Electronics - Polymer Science

Turning a Material Upside Down can Make it Softer

New research points to the future development of “smart mechanical materials” for use in smart coatings and ferroelectric memories.

Flexoelectricity is a property of specific materials that exhibit an electrical charge induced by a strain. The ICN2 Oxide Nanophysics Group led by ICREA Prof. Gustau Catalán has recently published the latest findings from their research line on flexoelectricity. PhD student Kumara Cordero-Edwards is the lead author of this work, carried out in collaboration with researchers from the Autonomous University of Barcelona (UAB). The article outlines how the indentation toughness of polar crystals can be manipulated in such a way that they become easier or harder to dent from a given direction.

This is the result of the interaction between the localized flexoelectric polarization caused by the mechanical stress gradient of the indentation, on the one hand, and the piezoelectric polarization inherent in polar crystals, on the other.
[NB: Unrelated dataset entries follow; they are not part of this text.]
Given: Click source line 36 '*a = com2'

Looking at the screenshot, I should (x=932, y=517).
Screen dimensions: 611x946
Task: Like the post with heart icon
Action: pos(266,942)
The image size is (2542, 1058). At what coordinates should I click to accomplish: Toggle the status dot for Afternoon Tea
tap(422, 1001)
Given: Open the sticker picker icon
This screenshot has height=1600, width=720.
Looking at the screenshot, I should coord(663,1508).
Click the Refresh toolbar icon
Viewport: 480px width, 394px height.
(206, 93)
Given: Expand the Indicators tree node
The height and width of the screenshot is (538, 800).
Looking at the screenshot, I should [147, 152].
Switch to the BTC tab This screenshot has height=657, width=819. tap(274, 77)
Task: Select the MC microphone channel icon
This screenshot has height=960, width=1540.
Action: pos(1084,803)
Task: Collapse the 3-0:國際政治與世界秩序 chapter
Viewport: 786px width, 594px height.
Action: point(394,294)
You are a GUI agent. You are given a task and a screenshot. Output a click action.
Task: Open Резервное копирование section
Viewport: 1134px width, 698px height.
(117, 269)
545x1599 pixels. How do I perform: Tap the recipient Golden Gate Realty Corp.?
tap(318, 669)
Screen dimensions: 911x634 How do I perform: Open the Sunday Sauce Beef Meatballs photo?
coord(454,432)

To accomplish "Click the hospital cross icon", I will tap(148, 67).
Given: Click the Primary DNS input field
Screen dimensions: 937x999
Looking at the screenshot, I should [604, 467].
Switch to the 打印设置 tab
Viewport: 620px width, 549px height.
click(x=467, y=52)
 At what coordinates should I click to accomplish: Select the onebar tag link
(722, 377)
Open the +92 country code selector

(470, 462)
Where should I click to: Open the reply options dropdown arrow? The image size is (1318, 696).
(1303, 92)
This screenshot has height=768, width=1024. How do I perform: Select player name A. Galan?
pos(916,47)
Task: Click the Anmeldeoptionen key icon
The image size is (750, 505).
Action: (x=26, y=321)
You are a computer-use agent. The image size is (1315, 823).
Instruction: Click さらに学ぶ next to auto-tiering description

Piezoelectricity is the electric charge that accumulates in certain solid materials in response to applied mechanical stress.

If the two polarization run parallel, overall polarization is going to be very strong. This carries a higher energy cost, which makes the act of indentation itself more difficult. But if we turn the material over, the flexoelectric effect of the knock will be acting in the opposite direction to the spontaneous piezoelectric effect, making total polarization weaker and indentation correspondingly easier.

But the observations of our researchers did not end there. In the case of a particular subset of piezoelectric materials, ferroelectrics, it is not even necessary to physically turn the material upside down; we can simply apply an external voltage to flip its polar axis.

These effects were observed not only for forceful indentations or perforations, but also for the gentler, non-destructive pressures delivered by the tip of an atomic force microscope. Aside from potential applications in smart coatings with switchable toughness, these effects could one day be used as a means of reading ferroelectric memories by touch alone.